Макрокосмическая громадность была только одним из аспектов эволюционного взгляда на мир, утвердившегося к концу XIX в. Вслед за классической физикой эволюционная точка зрения, с таким торжеством преподнесенная в начале столетия, превратилась в объект острой микрокосмической критики философов и психологов. Философы обнаружили, что им все труднее убеждать себя в том, что Кант удовлетворительно разрешил проблему знания, но усилия по усовершенствованию его анатомии власти и ограничению разума привели к растущей одержимости эпистемологией и к стремлению отразить возможности знания как такового. Однако ученые и историки продолжали заниматься своим делом, не обращая на них внимания, так что философские дилеммы века оставались более или менее частным вопросом самой философии. Не так обстояло дело с проблемами, поднимаемыми психологами, которые имели дело как с непоколебимостью суждений разума, так и с экстравагантной поэтичностью воображения, изменяющего нормы разума в отношении человеческих действии. Зигмунд Фрейд (ум. 1939) был наиболее важным первопроходцем. Исходя из наблюдений за поведением человека в ненормальных ситуациях Фрейд сделал вывод, что причины, управляющие действием человека, лежат в области подсознательного. Сознание соответственно становится внешним, искаженным и деформированным зеркалом реальности, часто скрывающим от нас истину.

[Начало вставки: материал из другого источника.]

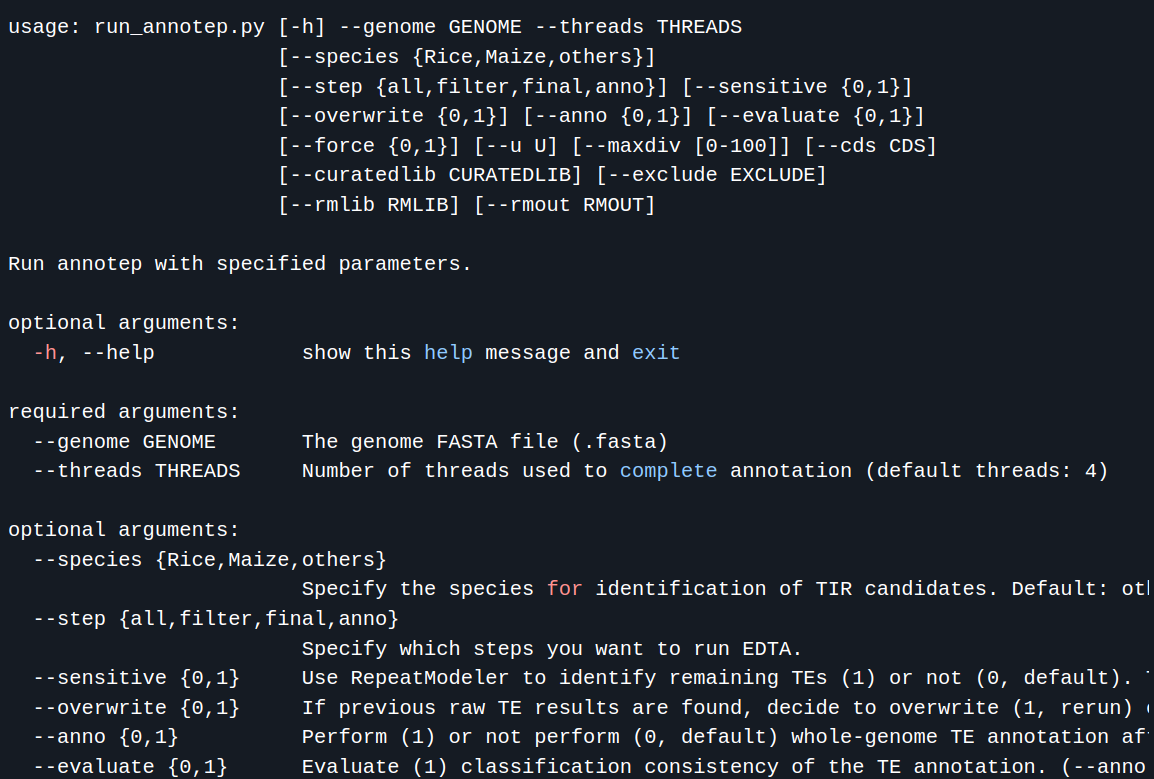
Task: Click the red "for" keyword in species description
Action: point(564,589)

Эта возлежащая фигура, изваянная Генри Муром (1898—1986) в 1957 г., дает визуальный пример первобытной примитивности, положившей начало нашему пониманию женственности. Вероятно, художник намеревался выйти за границы зрительного восприятия, пытаясь создать образ, резонирующий с подсознательным. Художественная универсальность может также быть объяснена тем, что все мужчины унаследовали общее ядро подсознательных склонностей. Такое понимание очевидным образом освобождало художника от западной или любой другой традиции искусства. Это привело — или могло привести — высокую интеллектуальную искушенность в прямой контакт с темными порывами, спрятанными глубоко под видимым культурным разнообразием человечества. В такой статуе находит зримое воплощение научно обоснованный отказ от культурных ограничений, свойственный XX в.

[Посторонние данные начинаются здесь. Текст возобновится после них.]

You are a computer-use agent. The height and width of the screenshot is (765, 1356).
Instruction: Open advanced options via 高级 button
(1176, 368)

Такие точки зрения, безусловно, связывали человека с животными и низшими формами жизни, как это сделал Дарвин. Это приходило в противоречие с оптимистическим определением человеческой природы и разума, которое дала демократическая революция. Кроме того, вставал простой вопрос, волновавший философов, — как человек вообще может точно знать? Если разум питается и руководствуется инстинктивными побуждениями, проявляющимися спорадически в виде неконтролируемых импульсов и переплетаясь с ними, что остается от способности охватить всю окружающую реальность и понять ее?
Фрейд был отнюдь не одинок в стремлении свергнуть с престола разум. Социальные теоретики, такие как Фридрих Ницше (ум. 1900), Жорж Сорель (ум. 1922) или Вильфредо Парето (ум. 1923), независимо друг от друга пришли к развенчанию разума; а профессионалы командования над людьми — прежде всего офицеры лучших европейских армий — и так знали, что рамки законов разума всегда оказываются слишком узкими, когда дело касается поведения больших масс. Художники, в свою очередь, отрицая традиции своего искусства, отрицали и его рациональность, переходя от трехмерного изображения пространства к двухмерному, и все их новые методы сильно отдавали бессознательным, глубины которого пытался измерить Фрейд, которое долгое время уже использовали политики и солдаты, а социальные теоретики начали признавать как нечто большее, чем просто языческие пережитки или особенные примитивные черты, которые должны исчезнуть с развитием цивилизации.